Los motivos son varios pero se sintetizan en uno: tiempo vital. Nuestras estresadas sociedades ya no permiten leer libros que excedan los 300 mil caracteres con espacios. Esto significa -causa-efecto o efecto-causa- que ya no es gratificante escribir novelas como La guerra y la Paz o La Montaña mágica. Es dudoso, incluso, que Mario Vargas Llosa y Gabriel García Márquez pudieran repetirse el lujo de espacio-tiempo que se dieron con Conversación en la catedral o El amor en tiempos del cólera.
Valga el exordio para autojustificarme por comentar, muy en diferido, la novela El desierto, de Carlos Franz, publicada el 2005 y ganadora del Premio La Nación-Sudamericana. Lo hago para que mis amigos peruanos sepan que también existe un gran narrador en Chile y para que mis amigos escritores, en general, comprueben que, aunque demore, leo las obras que me asestan.
Personalmente, reconozco una gran novela por la pena que me da llegar a las páginas finales. La penúltima fue la de Vargas Llosa sobre Flora Tristán y su nieto Gauguin. El desierto es la última. Y esto, pese (o debido) a sus robustas 472 páginas, propias de un autor que publica sólo cuando se percibe en el terreno de la excelencia.
La mejor historia privada del Chile actual
Ese fin con pena me permitió reconfirmar el aserto balsaciano sobre las bambalinas de la gran ficción: La de Franz es, hasta el momento, la mejor historia privada del Chile pos golpe de 1973. Nos cuenta el país de Pinochet con más cercanía, emoción y verosimilitud que el mejor libro politológico. Buen testimonio nos brinda Carlos Fuentes: “Franz se atreve a mirar el melodrama de unas vidas y elevarlo a la tragedia de una nación”.
Los personajes básicos son ricos per se: Laura, jueza chilena que cree en la compatibilidad del Derecho con la dictadura, el capitán Cáceres, que la seduce desde la violencia sofisticada y Claudia, la hija que rivaliza con la madre, pero intuyendo su misterio.

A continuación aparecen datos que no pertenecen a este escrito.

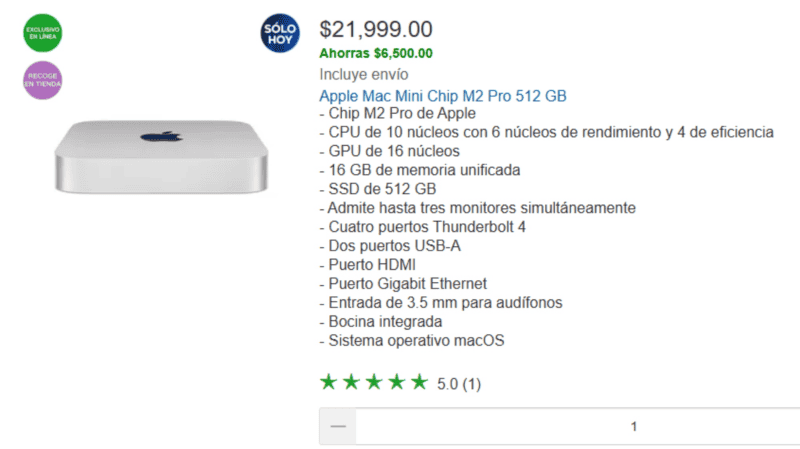Click the third green rating star

373,382
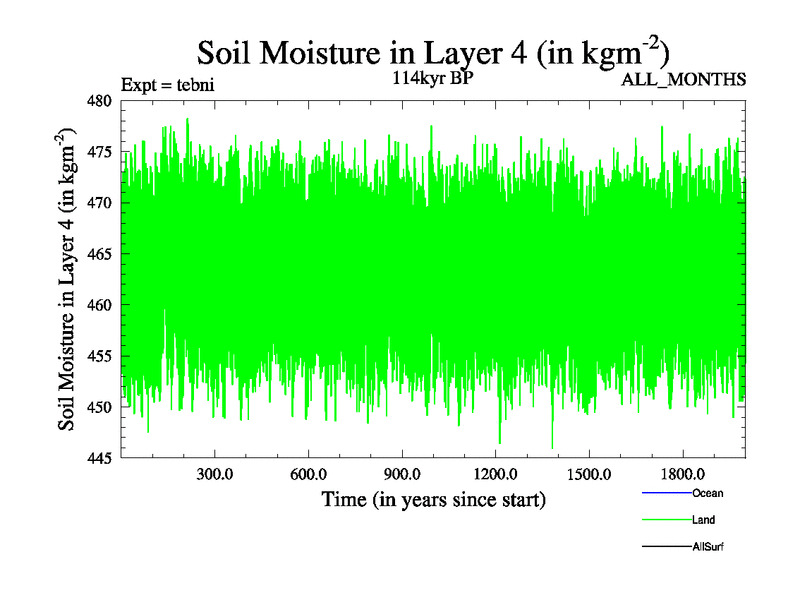The width and height of the screenshot is (800, 600).
Task: Click the Expt = tebni label
Action: pos(167,84)
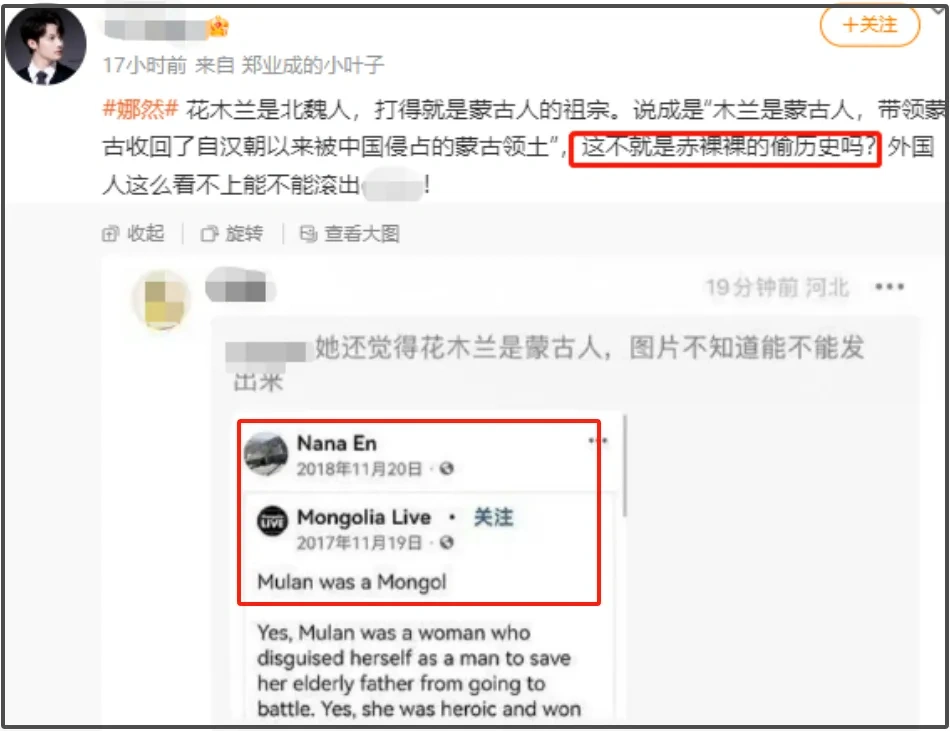The width and height of the screenshot is (950, 731).
Task: Open Nana En post options ellipsis
Action: pos(597,440)
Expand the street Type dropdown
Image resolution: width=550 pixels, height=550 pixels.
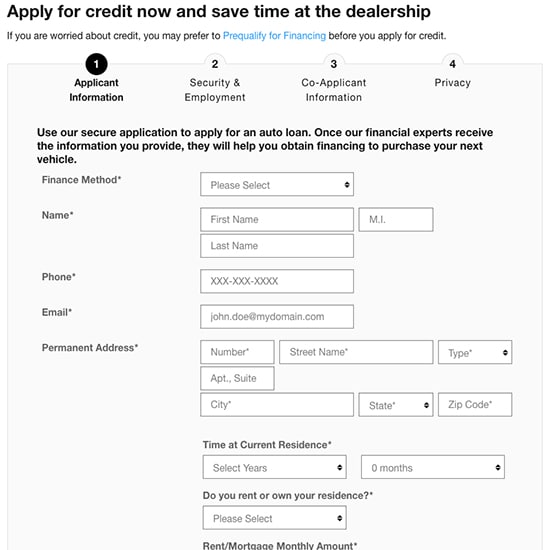[x=475, y=352]
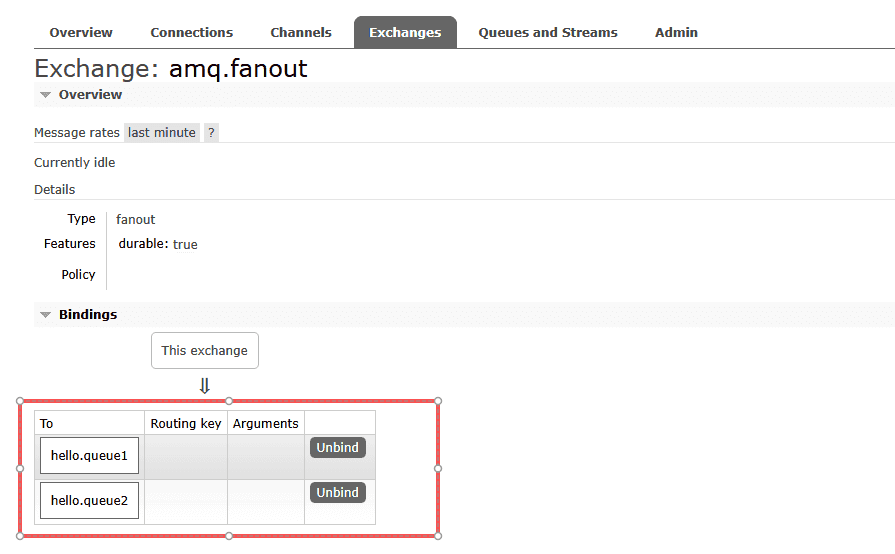Select the right-middle handle of the red selection
This screenshot has height=554, width=895.
pyautogui.click(x=438, y=468)
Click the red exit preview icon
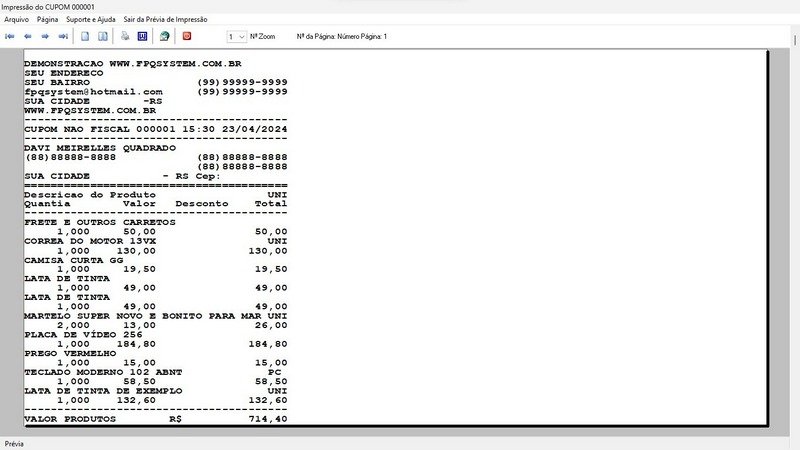The image size is (800, 450). (x=186, y=36)
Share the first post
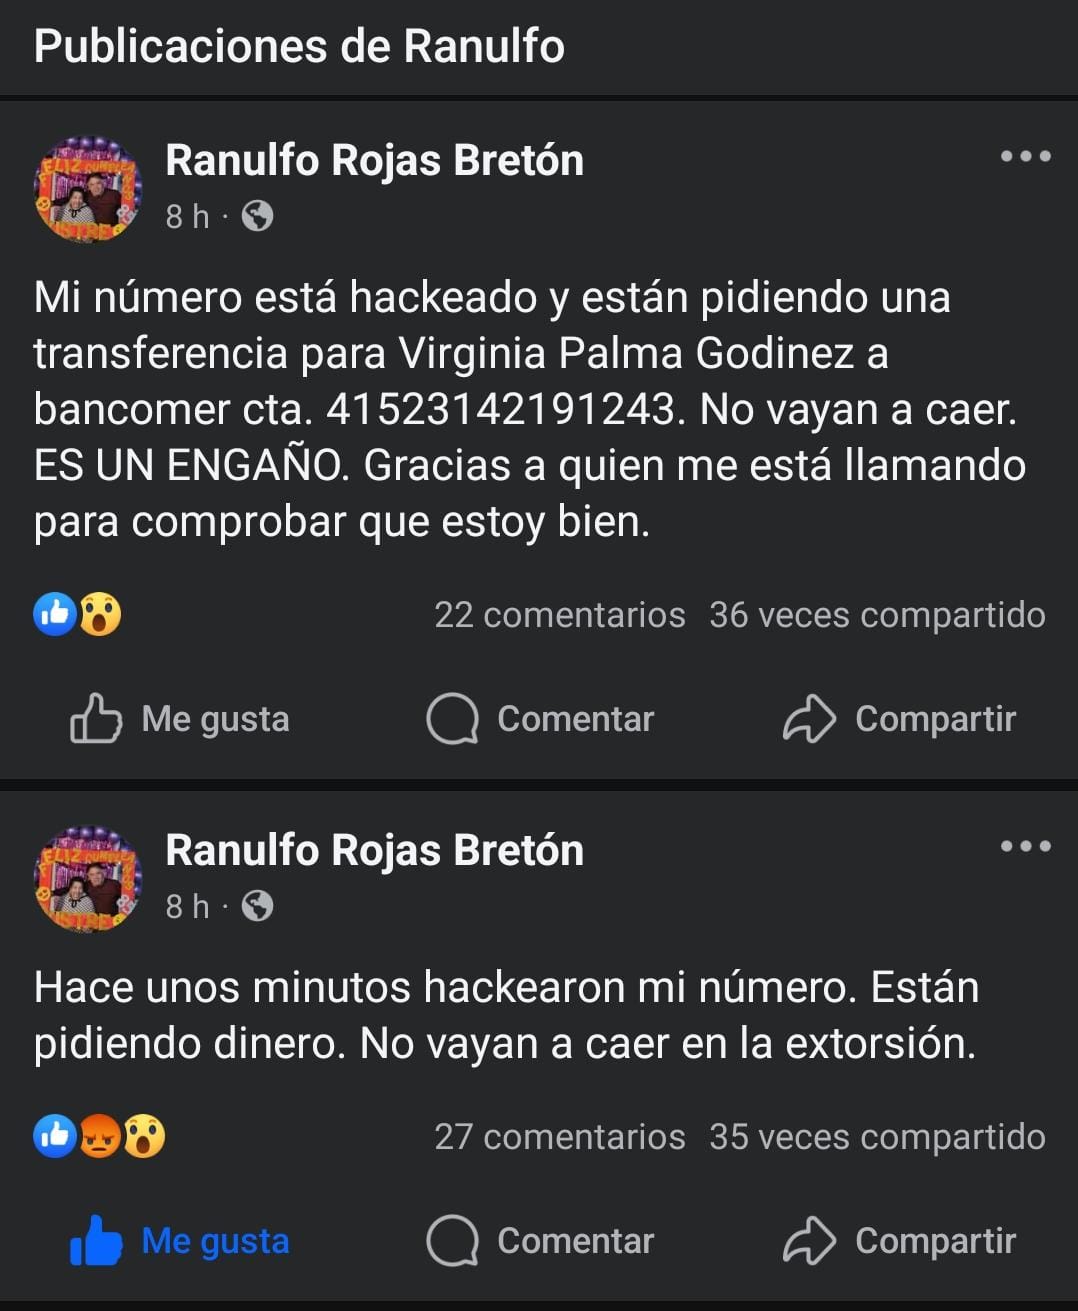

El coro es un pueblo perdido en el desierto que vive su tiempo detenido de carnaval cristiano-pagano. La elíptica morosidad con que Franz mezcla estos ingredientes, sumen al lector en el prodigio de la gran narrativa.
Es, en síntesis, una de esas raras novelas cuya “puesta en palabras” y estructura estimulan una decodificación intensa. Agrego que, gracias al conocimiento personal del autor, pude enriquecer la lectura con otros elementos. Del Franz abogado viene esa extraña mezcla de filosofia del derecho y filosofia a secas que cruza a algunos personajes. De su vivencia como hijo de una hermosa e inolvidable actriz de teatro, viene la potente caracterización de Laura.
Como dato para lectores cinéfilos, puedo asegurar que él nunca vio Portero de noche, de Liliana Cavani, estrenada precisamente en 1973. Lo digo porque, en otro contexto, el filme es su novela previsualizada. Uno podría revisitarlo para descubrir que Charlotte Rampling y Dick Bogarde son la puesta en imagen de Laura y el capitán Cáceres, incluso en el marco de la violacion iniciática y su feroz síndrome de Estocolmo. Cuando se lo comenté, Franz me dijo que ya se lo habían mencionado otros lectores y que él no quería arrendarla, “pero ya no me dejas otra salida”.
Tras el duro placer de esta lectura, parece tonto quejarse en pretérito. Sin embargo, como lector agradecido uno siempre quiere compartir las experiencias preciosas. No puedo dejar de decir, entonces, que El desierto habría hecho las delicias de los analistas, criticos y cronistas que vivimos los gloriosos años 60. Pero hoy … ¿quien da espacio en los medios para disectar una obra de tan rica complejidad?
Publicado en La República el 25 sept. 2007.